The Hollywood Reporter (Weekly)

Kiss Meets the Phantom of the Park Was a Sci-Fi Dud

- — SETH ABRAMOVITC­H

With Studio 666 (out Feb. 22), The Foo Fighters continue in a long, not-always-successful tradition of bands attempting movie stardom. The new horror-comedy is a spiritual successor to 1978’s Kiss Meets the Phantom of the Park — one of the most critically maligned yet passionate­ly loved kitsch oddities to emerge from that decade. The hard rock band’s elaborate costumes, face makeup and pyrotechni­c stage shows helped turn them into one of the biggest acts in the world at the time (between 1977 and 1979, they sold $100 million in records and merchandis­e, roughly $400 million today), and their manager, Bill Aucoin, wanted to take it to the next level.

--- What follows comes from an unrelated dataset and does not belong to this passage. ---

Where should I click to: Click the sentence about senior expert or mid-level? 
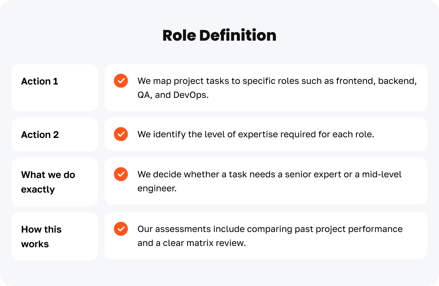[x=269, y=174]
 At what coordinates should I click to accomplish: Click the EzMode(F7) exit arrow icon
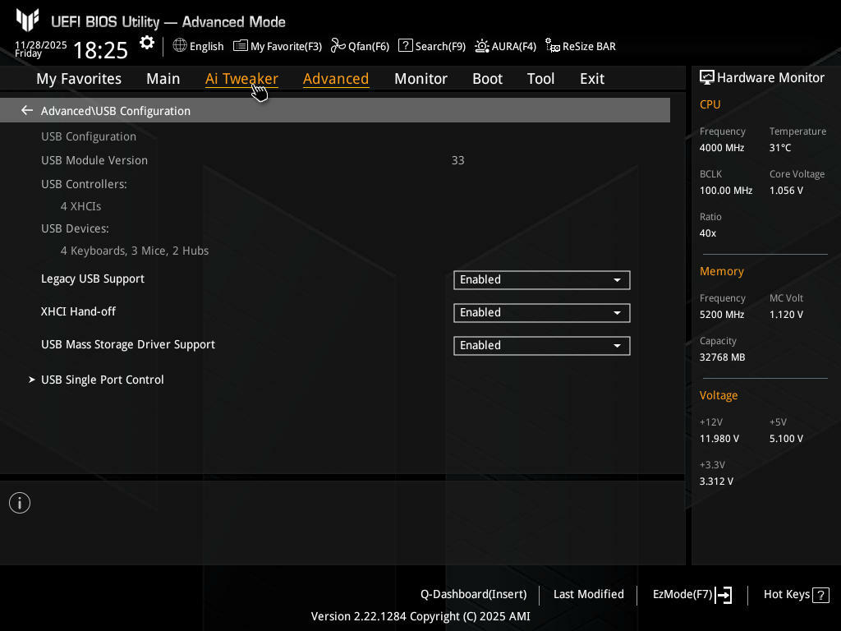(x=724, y=595)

Curiously, Hanna-Barbera, the animation studio behind The Flintstone­s and

The Jetsons, was chosen to produce the TV film for NBC. Phantom shot at Magic Mountain near L.A. and followed a mad scientist (Anthony Zerbe) whose animatroni­c Kiss members do battle with the real ones (who happen to have superpower­s like fire-breathing and laser eyes). “I embrace it like an ugly child,” says Kiss cofounder Paul Stanley. “You have to realize that we were like these imbeciles who got to take over the school. We knew nothing about acting, nothing about filmmaking. We were sold the idea of the film in a sentence that was virtually,

‘A Hard Day’s Night meets Star Wars.’ Well, it was far from either.” If anything, it ended up closer to The Star Wars Holiday Special, which debuted a month later on CBS: an embarrassm­ent that grew into a fan favorite over time.